The Desiderata, by poet Max Ehrmann, reads, 'You are a child of the Universe, no less than the trees and the stars; you have a right to be here. And whether or not it is clear to you, no doubt the Universe is unfolding as it should.' Order in life? Yes. Order in the stock market? Apparently.
In 1939, Financial World magazine published twelve articles by R.N. Elliott entitled 'The Wave Principle.' The original publisher's note, in the introduction to the articles, stated the following:
During the past seven or eight years, publishers of financial magazines and organizations in the investment advisory field have been virtually flooded with 'systems' for which their proponents have claimed great accuracy in forecasting stock market movements. Some of them appeared to work for a while. It was immediately obvious that others had no value whatever. All have been looked upon by The Financial World with great skepticism. But after investigation of Mr.
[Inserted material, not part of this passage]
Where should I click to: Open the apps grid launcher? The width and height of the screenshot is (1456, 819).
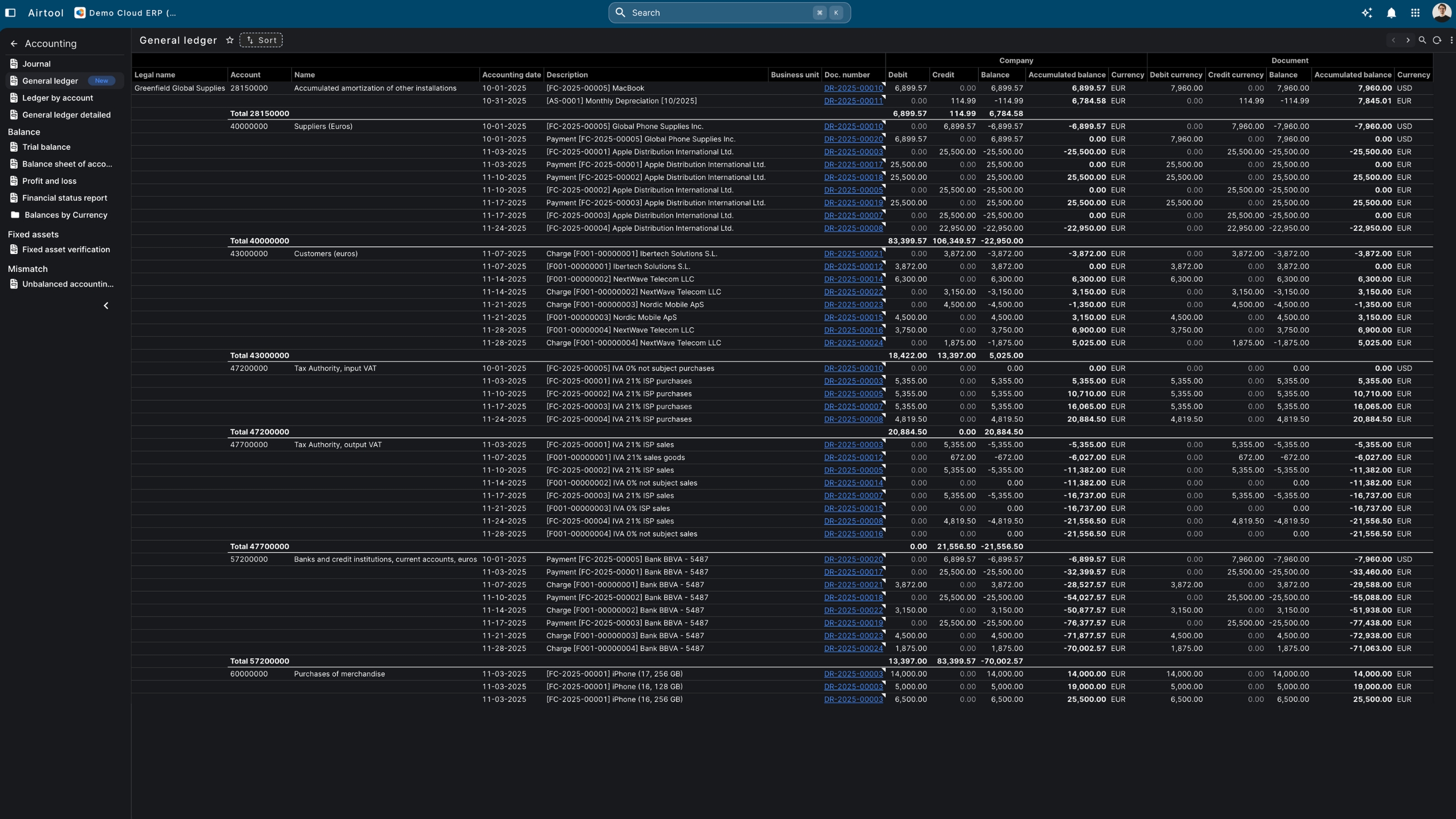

R.N. Elliott's Wave Principle, The Financial World became convinced that a series of articles on this subject would be interesting and instructive to its readers. To the individual reader is left the determination of the value of the Wave Principle as a working tool in market forecasting, but it is believed that it should prove at least a useful check upon conclusions based on economic considerations.
The Editors of The Financial World
In the rest of this course, we reverse the editors' suggested procedure and argue that economic considerations at best may be thought of as an ancillary tool in checking market forecasts based entirely upon the Elliott Wave Principle.